BEŞİKTAŞ GÜVEN VERMİYOR -Beşiktaş'taki en büyük eksiklik neydi? -Beşiktaş, takım halinde dirençli futbol oynamıyor. Açıkça söylemek gerekirse, kırılgan bir yapıya sahipler. Yenilen bir golden sonra, maçın gidişatını değiştirebilecek direnci gösteremiyor futbolcular. Çok çabuk dağılan bir oyun psikolojisine sahipler. Ancak burada futbolcuları değil, teknik heyeti, başkanı ve yöneticileri eleştirmek gerekir. Oluşturulan hava, şüphesiz ki oyuncular üzerinde bir baskı yaratıyor. En büyük eksiklik bu...
- Son haftalarda kaybedilen puanlarla büyük yara aldı Beşiktaş. Sizce şampiyonluk şansı bitti mi? -Beşiktaş'ın puan olarak geride kaldığı doğru. Bu telafi edilemeyecek bir fark değil. Ama bu noktadan, zirveye yükselebilecek güvenceyi vermiyor siyah-beyazlılar... Yönetim olarak, kulüp olarak, takım olarak böyle bir görüntü yok. Beşiktaş'ın ikinci yarıda ciddi bir fikstür avantajı olacak. Galatasaray, Fenerbahçe ve Trabzonspor, İnönü Stadı'na gelecek. Şu anki görüntüyle "Şampiyon olur" denebilecek bir güven yok Beşiktaş'a karşı.

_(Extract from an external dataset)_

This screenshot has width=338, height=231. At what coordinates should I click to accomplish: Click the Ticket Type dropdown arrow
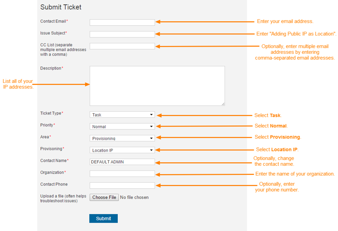(151, 115)
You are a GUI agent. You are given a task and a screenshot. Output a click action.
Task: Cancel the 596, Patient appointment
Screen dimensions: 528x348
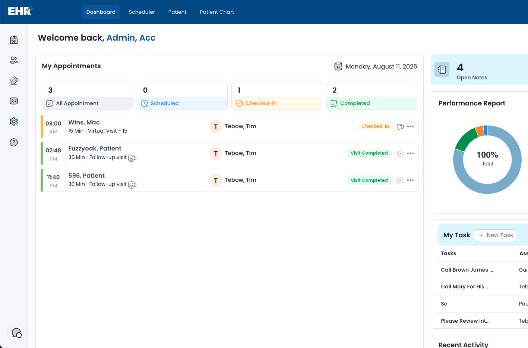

TARAFTARLAR ÇOK HAKLI -Peki neler değişmeli? Kulübün devre arasında ne yapması gerekiyor? -Büyük bir revizyon şart. Ama bunu kadro için söylemiyorum. Mevcut kadro ligin ağırlığını rahatlıkla kaldırabilir. Beşiktaş'ın artık yapması gereken tek şey kaldı. "Son 3 sezonda neler yaşandı?" oturup, düşünülmesi lazım. Hocalar, futbolcular ve hatta malzemeciler değişti. Değişmeyen tek şey yönetim... İnönü'ye gidemeyen, başkan Demirören artık taraftara kulak vermeli. Sami Yen'e gelen bin 200 Beşiktaşlı orada "Yeter artık" diyorsa, Demirören'in artık bazı şeyleri gözden geçirmesi gerekiyor. Beşiktaş'ın geleceği için, artık yönetimin ve anlayışın değişmesi şart!